Younger consumers are much more interested in — and willing to pay premium prices for — food products they perceive as for healthier than are older consumers, according to a global consumer survey shared exclusively with USA TODAY on Monday.
The Nielsen's Global Health and Wellness Survey offers compelling statistical evidence that younger consumers worldwide are far more concerned about everything from food ingredients to genetically modified food to organic foods than are their parents and grandparents, according to the survey of 30,000 consumers in 60 countries.
The most health-centric are Generation Z — consumers under age 20 — with 41% saying they would willingly pay a premium for "healthier" products. That compares with 32% of Millennials (ages 21 to 34) and about 21% of Baby Boomers (about 50 to mid-60s).
The message to product makers and retailers: Think healthy — and communicate that message.
"Companies that have a clear health orientation to their products will benefit most," says James Russo, senior vice president of global consumer insights at Nielsen, who led the study.
But, at the same time, marketers need to be very transparent. That's because 63% of consumers globally are skeptical about about food health claims, the study says.
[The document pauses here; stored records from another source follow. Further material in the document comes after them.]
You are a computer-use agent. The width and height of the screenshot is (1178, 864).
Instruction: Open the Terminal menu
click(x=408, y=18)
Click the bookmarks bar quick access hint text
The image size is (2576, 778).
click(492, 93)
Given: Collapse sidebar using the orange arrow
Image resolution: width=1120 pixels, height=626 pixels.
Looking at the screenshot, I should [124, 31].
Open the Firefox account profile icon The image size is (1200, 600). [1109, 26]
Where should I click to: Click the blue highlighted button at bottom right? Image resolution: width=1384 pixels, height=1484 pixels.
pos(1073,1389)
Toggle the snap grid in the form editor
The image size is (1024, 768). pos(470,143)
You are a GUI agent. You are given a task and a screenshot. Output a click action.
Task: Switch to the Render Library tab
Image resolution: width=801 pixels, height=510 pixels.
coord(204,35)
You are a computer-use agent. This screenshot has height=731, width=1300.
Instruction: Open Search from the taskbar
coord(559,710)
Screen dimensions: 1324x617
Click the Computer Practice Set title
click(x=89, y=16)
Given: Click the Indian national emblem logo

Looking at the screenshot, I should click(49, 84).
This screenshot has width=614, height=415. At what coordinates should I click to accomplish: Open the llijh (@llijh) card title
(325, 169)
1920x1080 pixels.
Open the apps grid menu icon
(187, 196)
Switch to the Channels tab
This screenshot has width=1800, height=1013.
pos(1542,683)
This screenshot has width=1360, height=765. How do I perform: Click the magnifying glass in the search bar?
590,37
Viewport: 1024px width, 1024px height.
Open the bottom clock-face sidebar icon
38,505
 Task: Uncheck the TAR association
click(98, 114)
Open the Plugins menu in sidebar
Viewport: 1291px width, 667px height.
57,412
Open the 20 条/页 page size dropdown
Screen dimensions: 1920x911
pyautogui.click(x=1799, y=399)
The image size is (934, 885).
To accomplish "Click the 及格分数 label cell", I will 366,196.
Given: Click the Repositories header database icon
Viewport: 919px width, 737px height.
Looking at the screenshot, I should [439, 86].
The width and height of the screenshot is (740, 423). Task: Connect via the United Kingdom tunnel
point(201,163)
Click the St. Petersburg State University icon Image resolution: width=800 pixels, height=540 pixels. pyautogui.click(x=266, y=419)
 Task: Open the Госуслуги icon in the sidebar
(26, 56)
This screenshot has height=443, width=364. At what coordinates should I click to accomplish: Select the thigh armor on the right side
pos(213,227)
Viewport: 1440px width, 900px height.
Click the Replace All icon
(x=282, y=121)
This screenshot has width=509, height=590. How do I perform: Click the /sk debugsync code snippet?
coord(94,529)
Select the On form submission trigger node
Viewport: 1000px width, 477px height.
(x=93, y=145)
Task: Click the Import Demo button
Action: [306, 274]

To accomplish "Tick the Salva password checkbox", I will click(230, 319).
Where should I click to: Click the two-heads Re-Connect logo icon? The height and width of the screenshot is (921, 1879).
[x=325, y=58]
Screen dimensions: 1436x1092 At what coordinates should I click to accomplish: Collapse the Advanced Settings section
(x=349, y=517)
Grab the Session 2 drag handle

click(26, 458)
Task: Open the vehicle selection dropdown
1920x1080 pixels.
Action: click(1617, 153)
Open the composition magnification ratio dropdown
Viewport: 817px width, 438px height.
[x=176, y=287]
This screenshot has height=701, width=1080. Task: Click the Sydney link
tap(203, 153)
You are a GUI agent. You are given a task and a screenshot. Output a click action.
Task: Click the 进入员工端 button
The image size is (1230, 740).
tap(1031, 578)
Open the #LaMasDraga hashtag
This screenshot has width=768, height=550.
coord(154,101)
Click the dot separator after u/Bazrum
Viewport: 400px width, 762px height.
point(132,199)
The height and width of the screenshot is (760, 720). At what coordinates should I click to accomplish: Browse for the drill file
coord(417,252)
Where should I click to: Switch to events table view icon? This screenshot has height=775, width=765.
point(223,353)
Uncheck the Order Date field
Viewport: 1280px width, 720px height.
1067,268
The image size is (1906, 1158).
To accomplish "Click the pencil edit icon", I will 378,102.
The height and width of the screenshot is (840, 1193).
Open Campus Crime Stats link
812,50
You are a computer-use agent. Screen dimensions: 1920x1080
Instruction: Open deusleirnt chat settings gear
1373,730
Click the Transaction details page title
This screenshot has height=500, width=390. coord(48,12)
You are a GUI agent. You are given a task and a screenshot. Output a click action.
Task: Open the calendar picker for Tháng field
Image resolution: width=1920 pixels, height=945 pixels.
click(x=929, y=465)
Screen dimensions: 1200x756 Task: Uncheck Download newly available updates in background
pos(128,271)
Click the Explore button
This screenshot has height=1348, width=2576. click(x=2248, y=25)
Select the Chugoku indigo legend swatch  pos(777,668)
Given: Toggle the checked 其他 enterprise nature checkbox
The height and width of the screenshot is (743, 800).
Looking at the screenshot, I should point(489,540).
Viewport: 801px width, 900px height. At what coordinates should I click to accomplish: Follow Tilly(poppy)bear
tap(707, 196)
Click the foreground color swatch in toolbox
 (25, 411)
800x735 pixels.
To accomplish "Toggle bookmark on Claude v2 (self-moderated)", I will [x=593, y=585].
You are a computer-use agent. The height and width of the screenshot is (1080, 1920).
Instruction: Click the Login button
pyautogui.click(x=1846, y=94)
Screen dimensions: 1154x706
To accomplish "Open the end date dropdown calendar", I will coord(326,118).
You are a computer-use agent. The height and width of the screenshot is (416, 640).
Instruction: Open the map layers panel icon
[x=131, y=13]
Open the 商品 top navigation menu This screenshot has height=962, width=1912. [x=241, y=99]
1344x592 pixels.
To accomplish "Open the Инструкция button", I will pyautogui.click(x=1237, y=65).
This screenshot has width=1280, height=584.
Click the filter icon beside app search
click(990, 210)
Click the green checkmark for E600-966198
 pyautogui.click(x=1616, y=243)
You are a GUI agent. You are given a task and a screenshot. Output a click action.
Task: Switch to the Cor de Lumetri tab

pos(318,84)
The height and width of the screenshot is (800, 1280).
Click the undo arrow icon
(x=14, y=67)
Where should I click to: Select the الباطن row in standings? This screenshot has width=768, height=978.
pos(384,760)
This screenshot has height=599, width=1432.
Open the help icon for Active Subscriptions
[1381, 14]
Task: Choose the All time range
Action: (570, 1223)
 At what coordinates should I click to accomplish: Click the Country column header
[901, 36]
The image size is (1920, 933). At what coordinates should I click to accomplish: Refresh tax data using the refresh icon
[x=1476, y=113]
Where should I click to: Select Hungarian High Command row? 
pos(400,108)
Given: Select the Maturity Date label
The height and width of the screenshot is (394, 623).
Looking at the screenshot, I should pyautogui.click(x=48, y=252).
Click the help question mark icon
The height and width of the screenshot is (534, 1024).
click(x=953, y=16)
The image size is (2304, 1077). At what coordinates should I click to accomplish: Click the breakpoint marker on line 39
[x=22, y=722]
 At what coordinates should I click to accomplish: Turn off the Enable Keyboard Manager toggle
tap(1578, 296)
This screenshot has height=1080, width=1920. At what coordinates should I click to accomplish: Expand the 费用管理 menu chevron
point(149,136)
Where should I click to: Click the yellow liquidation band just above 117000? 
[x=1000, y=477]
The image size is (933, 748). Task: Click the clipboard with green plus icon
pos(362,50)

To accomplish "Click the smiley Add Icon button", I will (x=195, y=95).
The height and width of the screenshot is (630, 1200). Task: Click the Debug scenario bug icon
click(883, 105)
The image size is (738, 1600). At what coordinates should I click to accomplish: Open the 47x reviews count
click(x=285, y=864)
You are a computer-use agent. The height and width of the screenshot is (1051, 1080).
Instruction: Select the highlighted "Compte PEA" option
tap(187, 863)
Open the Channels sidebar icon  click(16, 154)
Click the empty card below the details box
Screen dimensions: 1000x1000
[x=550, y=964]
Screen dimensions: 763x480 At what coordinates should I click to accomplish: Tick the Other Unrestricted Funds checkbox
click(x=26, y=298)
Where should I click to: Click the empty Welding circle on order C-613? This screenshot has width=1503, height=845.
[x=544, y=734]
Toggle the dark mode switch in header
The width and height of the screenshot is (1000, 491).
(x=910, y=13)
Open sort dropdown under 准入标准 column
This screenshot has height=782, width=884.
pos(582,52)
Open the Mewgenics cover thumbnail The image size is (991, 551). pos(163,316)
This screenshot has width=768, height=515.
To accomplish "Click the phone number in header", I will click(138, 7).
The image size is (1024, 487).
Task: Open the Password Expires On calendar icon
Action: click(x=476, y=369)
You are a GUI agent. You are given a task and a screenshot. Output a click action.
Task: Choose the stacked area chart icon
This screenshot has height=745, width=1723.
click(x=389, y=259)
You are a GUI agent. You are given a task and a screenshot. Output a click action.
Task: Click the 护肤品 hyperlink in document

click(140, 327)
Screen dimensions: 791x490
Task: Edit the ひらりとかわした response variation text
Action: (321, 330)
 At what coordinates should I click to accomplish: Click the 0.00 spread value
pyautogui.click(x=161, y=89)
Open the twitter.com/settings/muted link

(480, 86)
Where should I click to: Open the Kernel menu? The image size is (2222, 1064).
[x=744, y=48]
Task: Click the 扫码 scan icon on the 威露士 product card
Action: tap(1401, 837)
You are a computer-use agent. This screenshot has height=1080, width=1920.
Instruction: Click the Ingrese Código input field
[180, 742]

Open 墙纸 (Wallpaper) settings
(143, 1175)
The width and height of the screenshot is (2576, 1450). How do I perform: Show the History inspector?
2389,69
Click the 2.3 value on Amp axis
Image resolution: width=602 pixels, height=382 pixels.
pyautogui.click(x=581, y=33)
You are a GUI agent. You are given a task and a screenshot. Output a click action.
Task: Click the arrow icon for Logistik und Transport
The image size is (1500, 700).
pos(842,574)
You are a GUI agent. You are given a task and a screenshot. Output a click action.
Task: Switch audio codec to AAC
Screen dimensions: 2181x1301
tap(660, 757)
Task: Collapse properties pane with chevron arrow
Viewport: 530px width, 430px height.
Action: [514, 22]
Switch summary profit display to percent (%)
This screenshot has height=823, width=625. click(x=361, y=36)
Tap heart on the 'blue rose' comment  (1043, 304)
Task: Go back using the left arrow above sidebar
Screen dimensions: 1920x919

The skepticism about food health claims is high everywhere, but lower in Europe and the U.S. — where there generally is more regulation of health claims — than elsewhere, the study reports. While 56% of consumers in the U.S. and 51% in Europe are skeptical about health claims, those numbers jump in developing markets to 68% in the Asia Pacific region, 70% in Africa and the Middle East and 73% in Latin America.
Meanwhile, consumers aren't just saying that health matters — but also acting on those beliefs.
Globally, nearly 80% say they're actively using foods to forestall health issues and medical conditions such as diabetes, obesity and high cholesterol.
Products claiming to be "all natural" have seen 24% sales growth over the past two years, and organic products have enjoyed 28% sales growth over that same period, Nielsen reports.
"Consumers are actually doing what they're saying," says Russo.